Quelques heures avant sa mort, le Pape François est apparu, dimanche 20 avril 2025, à 12h, à la loggia centrale de la basilique Saint-Pierre, souhaitant de vive voix, de bonnes Pâques à tous et déléguant la lecture de son message Urbi et Orbi. Le Très Saint Père y souhaitait la lumière de la paix pour la terre sainte et pour le monde entier, égrainant différents théâtres de guerre où la volonté de mort, hélas prévaut.

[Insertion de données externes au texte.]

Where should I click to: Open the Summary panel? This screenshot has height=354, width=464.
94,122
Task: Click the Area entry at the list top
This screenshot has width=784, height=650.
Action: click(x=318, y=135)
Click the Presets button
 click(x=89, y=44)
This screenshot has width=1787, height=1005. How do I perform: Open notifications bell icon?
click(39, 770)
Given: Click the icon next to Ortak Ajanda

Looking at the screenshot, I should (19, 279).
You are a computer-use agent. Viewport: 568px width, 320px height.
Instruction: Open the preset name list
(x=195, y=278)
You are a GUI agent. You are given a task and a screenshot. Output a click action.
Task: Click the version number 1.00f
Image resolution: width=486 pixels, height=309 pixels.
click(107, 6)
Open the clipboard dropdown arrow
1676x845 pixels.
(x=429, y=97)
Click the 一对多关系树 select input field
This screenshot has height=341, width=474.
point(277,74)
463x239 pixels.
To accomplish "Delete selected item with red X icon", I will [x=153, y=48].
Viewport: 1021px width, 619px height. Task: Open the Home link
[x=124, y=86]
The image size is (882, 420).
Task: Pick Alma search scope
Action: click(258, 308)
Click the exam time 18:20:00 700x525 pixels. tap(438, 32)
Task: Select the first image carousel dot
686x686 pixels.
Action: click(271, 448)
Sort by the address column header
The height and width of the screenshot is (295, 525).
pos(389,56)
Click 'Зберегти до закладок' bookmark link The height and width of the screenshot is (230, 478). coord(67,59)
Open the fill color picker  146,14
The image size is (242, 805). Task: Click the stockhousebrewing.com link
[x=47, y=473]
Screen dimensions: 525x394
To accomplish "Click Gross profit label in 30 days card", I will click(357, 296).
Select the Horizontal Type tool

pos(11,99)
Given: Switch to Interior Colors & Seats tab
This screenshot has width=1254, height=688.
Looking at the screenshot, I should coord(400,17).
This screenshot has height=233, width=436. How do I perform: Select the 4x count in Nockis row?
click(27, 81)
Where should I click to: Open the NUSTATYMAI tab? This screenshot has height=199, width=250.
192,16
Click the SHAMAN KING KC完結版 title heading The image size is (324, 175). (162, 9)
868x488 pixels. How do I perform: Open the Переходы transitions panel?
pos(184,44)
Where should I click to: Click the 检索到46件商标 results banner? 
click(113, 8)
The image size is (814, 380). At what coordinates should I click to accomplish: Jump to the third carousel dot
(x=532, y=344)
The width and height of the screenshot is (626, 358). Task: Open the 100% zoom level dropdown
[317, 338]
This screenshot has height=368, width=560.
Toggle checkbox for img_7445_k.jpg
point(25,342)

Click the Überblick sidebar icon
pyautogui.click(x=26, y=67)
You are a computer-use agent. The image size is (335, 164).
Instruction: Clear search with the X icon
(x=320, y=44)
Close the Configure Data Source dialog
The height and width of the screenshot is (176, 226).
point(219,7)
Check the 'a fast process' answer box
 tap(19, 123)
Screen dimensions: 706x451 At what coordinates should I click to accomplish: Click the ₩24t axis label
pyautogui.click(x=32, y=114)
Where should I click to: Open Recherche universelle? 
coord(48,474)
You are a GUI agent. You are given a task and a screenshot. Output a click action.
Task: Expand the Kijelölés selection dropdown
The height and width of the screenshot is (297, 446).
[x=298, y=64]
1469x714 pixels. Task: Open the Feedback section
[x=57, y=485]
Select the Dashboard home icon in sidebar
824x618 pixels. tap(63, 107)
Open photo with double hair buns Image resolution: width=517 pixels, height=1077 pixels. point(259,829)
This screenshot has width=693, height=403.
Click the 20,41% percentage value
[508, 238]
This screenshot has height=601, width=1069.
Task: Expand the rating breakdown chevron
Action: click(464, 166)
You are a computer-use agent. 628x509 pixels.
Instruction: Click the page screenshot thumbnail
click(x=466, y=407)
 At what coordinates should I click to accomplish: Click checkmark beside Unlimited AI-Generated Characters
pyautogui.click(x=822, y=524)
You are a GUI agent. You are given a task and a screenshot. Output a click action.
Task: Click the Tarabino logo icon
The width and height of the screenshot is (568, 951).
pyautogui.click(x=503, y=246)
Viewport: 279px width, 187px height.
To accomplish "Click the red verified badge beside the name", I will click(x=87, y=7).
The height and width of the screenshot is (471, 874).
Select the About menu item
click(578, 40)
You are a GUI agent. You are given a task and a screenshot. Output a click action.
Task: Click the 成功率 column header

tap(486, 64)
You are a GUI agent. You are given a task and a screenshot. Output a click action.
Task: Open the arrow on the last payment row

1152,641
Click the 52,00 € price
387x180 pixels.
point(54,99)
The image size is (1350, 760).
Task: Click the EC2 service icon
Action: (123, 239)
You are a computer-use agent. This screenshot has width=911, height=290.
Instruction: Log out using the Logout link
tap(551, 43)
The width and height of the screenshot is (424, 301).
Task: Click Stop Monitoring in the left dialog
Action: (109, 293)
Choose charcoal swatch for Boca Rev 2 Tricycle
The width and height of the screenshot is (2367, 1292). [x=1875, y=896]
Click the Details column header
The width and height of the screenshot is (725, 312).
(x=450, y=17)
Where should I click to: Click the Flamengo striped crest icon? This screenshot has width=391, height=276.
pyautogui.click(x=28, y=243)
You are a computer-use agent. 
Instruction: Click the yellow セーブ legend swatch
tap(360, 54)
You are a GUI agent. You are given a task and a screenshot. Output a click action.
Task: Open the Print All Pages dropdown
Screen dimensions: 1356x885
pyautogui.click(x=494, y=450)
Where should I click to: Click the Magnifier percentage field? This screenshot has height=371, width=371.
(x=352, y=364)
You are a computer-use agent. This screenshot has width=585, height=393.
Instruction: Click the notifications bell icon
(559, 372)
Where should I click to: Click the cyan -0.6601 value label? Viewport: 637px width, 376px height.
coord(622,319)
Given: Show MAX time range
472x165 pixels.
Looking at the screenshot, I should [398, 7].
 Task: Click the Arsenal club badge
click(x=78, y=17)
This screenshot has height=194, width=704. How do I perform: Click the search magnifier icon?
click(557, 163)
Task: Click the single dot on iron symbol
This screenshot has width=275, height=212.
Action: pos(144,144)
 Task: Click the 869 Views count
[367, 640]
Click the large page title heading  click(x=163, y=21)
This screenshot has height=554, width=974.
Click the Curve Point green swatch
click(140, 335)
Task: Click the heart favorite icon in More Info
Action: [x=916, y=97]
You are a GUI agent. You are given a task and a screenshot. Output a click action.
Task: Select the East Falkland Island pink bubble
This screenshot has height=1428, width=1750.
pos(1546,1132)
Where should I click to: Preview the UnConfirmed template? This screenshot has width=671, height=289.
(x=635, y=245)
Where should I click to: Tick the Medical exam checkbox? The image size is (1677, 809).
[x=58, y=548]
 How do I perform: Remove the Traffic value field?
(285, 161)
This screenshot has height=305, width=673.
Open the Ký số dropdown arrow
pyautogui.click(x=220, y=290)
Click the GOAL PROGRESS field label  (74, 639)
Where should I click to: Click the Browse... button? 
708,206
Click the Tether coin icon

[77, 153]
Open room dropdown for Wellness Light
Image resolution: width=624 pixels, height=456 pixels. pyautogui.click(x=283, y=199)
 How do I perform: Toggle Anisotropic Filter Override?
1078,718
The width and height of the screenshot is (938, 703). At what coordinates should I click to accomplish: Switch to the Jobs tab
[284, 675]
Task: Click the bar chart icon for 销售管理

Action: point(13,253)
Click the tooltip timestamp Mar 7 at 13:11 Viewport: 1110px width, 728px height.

Tous les regards de 50.000 fidèles ayant rejoint la place Saint-Pierre à la mi-journée convergent vers la loggia centrale de la basilique ornée du blason pontifical. Peu après 12h00, le Pape est apparu au balcon devant les gardes Suisses, les fanfares et les dizaines de milliers de fidèles réunis pour célébrer la résurrection, sous les applaudissements et les vivats.
Le Souverain pontife d’origine argentine, convalescent, est arrivé en fauteuil roulant au balcon de la basilique, saluant la foule de pèlerins d’une main. Les honneurs militaires ont alterné brièvement les hymnes de l’État de la Cité du Vatican et de l’Italie. À ses côtés, se tenaient les cardinaux Dominique Mamberti, protodiacre, et Fernando Vérgez Alzaga, président émérite du Gouvernorat de l'État de la Cité du Vatican.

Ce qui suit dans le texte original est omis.